Ancak asıl başarı kadının özne olmaya bir adım daha yaklaşması şeklinde olmuştur. Hapsedildikleri evlerinden, “elinin hamuruyla erkek işine karışma” zihniyetinden koparak kendi bedenleri, yaşamları, yaşam alanları üzerinde söz hakkı için kadın mücadelesine dört elle sarılan kadınlar, özgürlüklerine adım adım yaklaşmanın yolunu seçmişlerdir.

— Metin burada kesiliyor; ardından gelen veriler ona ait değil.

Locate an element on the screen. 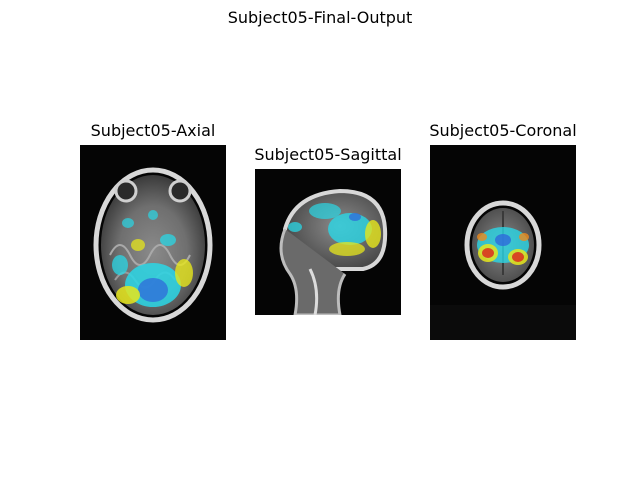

Çocuk yaşta evlendirilerek ailelerin korumakla yükümlü olduğu “namus” kavramının bir başkasına devredilmesiyle yaşamların sürdürmeye çalışan kadınlara bir örnek Amed’in Kocaköy ilçesinde eşbaşkan adayı olan ve seçimlerde galip gelen Berivan Elif Kılıç’tır. Henüz 15 yaşındayken evlendirilen Kılıç, kendisine dayatılan aile-ev-namus üçgenini reddederek kabuğunu kırmayı başardı, yerel seçimlerle beraber belediye başkanı oldu. Ezilmişliğin verdiği özgüvensizlik halinden de kurtulmak için adımlar atan kadınlar kendini özgürce ifade edebileceği alanlar yaratmak için, söz söyleme, pratiğe geçme hakkı için erkek egemen sisteme karşı başkaldırıyor.

 

Fatma Şahin seçilse ne, seçilmese ne?!

Diğer yandan AKP’nin “nadide” ve parmakla sayılır kadın adaylarından olan Aile ve Sosyal Politikalar Bakanlığı görevinden ayrılarak Antep’te büyükşehir belediye başkanlığına adaylığını koyan Fatma Şahin’in seçimleri kazanmasını kadın temsiliyeti açısından bir başarı olarak ele alamayız. Öncesinde görev aldığı bakanlığın isminden de anlaşıldığı üzere kadını aile kavramından ayrı olarak ele almayan, kadının inisiyatifini tanımayan bir zihniyetin temsilcisi olan Şahin’in seçilmesi, kadının edilgenliğini korumaya çalışan erkek egemen sisteme karşı bir nitelik taşımamaktadır. Kadınların siyaset sahnesinde temsil edilmesinin bile ciddi sorun olduğu ülkemizde Fatma Şahin gibilerin “kadını siyasete kazandırma” politikalarının değil, tersine erkek egemen sistemi koruyan, besleyen politikaların ürünü olduğu açıktır ve yerel yönetimlerde kadın sayısının artmasından başkaca bir anlam taşımamaktadır.

 

Son olarak; kadınların seçimlerden doğru kazanımını salt belediyeleri kazanması açısından değerlendirmek eksik kalacaktır. Kadınlar özneleşmek, hapsolmuşlarından kurtulmak için bu süreçte önemli adımlar atmışlardır ve özgürlüğe adımlar atan kadınlar kuşkusuz bir daha evlerine geri dönmeyecek, mücadelelerini büyüteceklerdir. Bu açıdan bakıldığında kadınlar Gezi İsyanı’ndan bu yana ciddi kazanımlar elde etmiş ve eşbaşkanlık sistemini hem mücadeleyle kazanıp hem de hayata geçirerek maddi kazanımlar elde etmişlerdir.